On explique aussi qu’il existe actuellement une guerre des prix due à l’excès de stock, beaucoup de magasins étant surchargés de produits et moins de clients qu’après la pandémie, notant que de nombreuses boutiques rivalisent avec des prix très bas pour écouler leur stock de vélos, mais ne parviennent pas à les vendre, ce qui n’est pas un problème des 6% de TVA appliqués au Portugal.
Après le boom de la pandémie, le secteur du vélo souffre d’un énorme excédent de stock, car de nombreuses marques accumulent des vélos fabriqués en 2022 et 2023 qui ne sont même pas lancés. Cela conduit à des remises continues de 15%, 20% ou même plus.

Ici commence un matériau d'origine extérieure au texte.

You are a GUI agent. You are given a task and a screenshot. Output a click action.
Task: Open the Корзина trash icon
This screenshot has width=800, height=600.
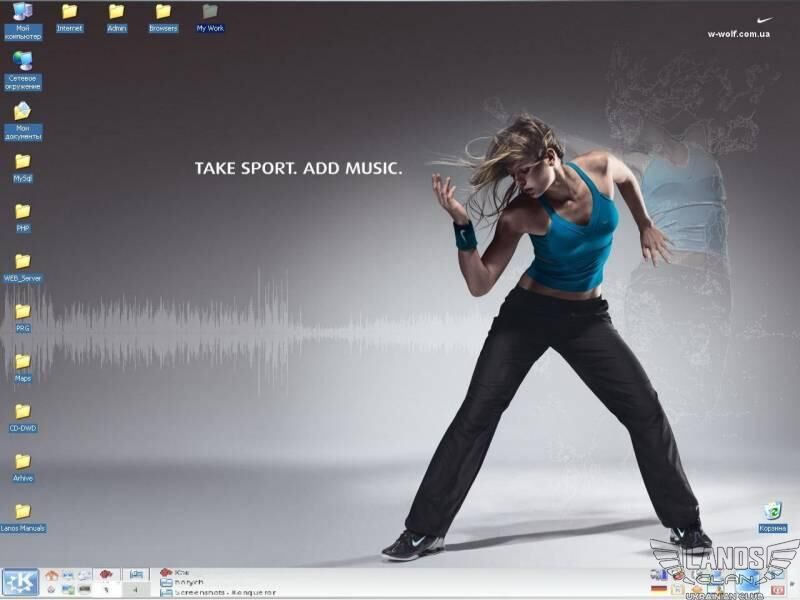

« En ce moment, il est rare qu’un magasin vende un vélo sans appliquer un rabais conséquent », expliquent des sources du secteur. Dans ces conditions, le fait qu’il y ait plusieurs rabais sur de nombreux modèles de vélos, voyager au Portugal n’est plus rentable.
Le journal espagnol rapporte aussi que plusieurs magasins espagnols ont déjà choisi d’ouvrir des filiales au Portugal pour se battre à armes égales. Par exemple, pour ceux qui vivent en Galice, en Estrémadure et en Castille-et-León, traverser la frontière ne prend que quelques minutes et le voyage est alors rentable.
L’Association Patronale AMBE a même alerté que si cette tendance se poursuit, environ 24.000 emplois pourraient être affectés en Espagne.
Sur les réseaux sociaux, cependant, de nombreux cas de cyclistes déclarent économiser des centaines d’euros en traversant la frontière pour acheter des vélos. Le Portugal est ainsi devenu un paradis fiscal pour les Espagnols, grâce à la TVA réduite comparée aux 21% appliqués dans le pays voisin.